◆ **Task item**: For this exercise, reproduce the entries below exactly, but only from the line containing "Repost using icon showing 17 in top post" through the line containing "This screenshot has height=663, width=1472.", both included.

(Stored data entries)

________________

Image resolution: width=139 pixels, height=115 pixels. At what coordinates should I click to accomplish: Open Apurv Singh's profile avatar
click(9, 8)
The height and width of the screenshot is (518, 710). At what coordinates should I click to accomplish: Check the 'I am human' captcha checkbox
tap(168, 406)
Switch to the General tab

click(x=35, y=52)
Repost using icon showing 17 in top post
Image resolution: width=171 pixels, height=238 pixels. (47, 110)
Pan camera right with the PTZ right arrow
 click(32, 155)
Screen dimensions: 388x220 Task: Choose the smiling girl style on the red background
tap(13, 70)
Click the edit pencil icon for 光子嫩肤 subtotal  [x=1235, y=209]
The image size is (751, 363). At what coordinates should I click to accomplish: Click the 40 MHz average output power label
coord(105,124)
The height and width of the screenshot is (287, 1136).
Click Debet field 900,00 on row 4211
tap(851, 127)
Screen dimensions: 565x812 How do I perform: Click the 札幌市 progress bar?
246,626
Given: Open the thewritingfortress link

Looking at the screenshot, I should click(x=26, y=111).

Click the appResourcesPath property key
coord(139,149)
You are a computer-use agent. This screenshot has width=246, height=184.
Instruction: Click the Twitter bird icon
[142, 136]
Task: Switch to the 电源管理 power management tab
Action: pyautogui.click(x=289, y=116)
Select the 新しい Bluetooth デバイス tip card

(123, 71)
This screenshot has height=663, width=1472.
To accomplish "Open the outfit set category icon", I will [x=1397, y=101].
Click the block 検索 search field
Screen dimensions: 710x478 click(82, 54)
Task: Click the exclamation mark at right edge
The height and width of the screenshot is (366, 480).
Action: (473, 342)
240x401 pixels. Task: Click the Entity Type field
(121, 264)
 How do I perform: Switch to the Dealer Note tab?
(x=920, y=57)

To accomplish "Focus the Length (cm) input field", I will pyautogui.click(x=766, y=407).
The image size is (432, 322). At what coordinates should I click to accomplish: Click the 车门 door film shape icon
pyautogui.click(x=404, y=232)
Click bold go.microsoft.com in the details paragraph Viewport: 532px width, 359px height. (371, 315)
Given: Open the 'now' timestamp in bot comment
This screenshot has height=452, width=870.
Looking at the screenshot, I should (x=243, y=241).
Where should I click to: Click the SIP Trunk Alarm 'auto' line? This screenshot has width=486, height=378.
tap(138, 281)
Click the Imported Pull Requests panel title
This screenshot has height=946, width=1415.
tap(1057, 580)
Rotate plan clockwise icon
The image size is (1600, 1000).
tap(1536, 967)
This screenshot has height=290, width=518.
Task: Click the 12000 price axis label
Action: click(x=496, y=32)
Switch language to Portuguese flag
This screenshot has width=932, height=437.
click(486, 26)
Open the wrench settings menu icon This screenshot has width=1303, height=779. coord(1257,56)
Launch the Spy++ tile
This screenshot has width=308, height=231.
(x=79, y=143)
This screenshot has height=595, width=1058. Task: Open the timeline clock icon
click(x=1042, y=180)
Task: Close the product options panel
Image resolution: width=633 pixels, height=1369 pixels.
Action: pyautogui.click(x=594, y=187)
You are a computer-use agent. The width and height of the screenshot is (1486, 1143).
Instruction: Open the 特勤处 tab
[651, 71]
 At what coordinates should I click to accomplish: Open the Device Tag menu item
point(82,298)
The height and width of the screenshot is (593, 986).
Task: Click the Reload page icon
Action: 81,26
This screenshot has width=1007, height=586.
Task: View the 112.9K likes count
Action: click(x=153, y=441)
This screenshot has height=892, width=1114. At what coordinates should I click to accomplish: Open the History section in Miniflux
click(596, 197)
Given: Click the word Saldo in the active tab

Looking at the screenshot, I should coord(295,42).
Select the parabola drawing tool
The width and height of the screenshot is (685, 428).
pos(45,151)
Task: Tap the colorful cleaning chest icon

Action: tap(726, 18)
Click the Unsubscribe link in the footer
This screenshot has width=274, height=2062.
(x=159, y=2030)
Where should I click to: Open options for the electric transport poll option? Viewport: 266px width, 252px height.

________________

◆ **Solved exercise**:
Repost using icon showing 17 in top post
Image resolution: width=171 pixels, height=238 pixels. (47, 110)
Pan camera right with the PTZ right arrow
 click(32, 155)
Screen dimensions: 388x220 Task: Choose the smiling girl style on the red background
tap(13, 70)
Click the edit pencil icon for 光子嫩肤 subtotal  [x=1235, y=209]
The image size is (751, 363). At what coordinates should I click to accomplish: Click the 40 MHz average output power label
coord(105,124)
The height and width of the screenshot is (287, 1136).
Click Debet field 900,00 on row 4211
tap(851, 127)
Screen dimensions: 565x812 How do I perform: Click the 札幌市 progress bar?
246,626
Given: Open the thewritingfortress link

Looking at the screenshot, I should click(x=26, y=111).

Click the appResourcesPath property key
coord(139,149)
You are a computer-use agent. This screenshot has width=246, height=184.
Instruction: Click the Twitter bird icon
[142, 136]
Task: Switch to the 电源管理 power management tab
Action: pyautogui.click(x=289, y=116)
Select the 新しい Bluetooth デバイス tip card

(123, 71)
This screenshot has height=663, width=1472.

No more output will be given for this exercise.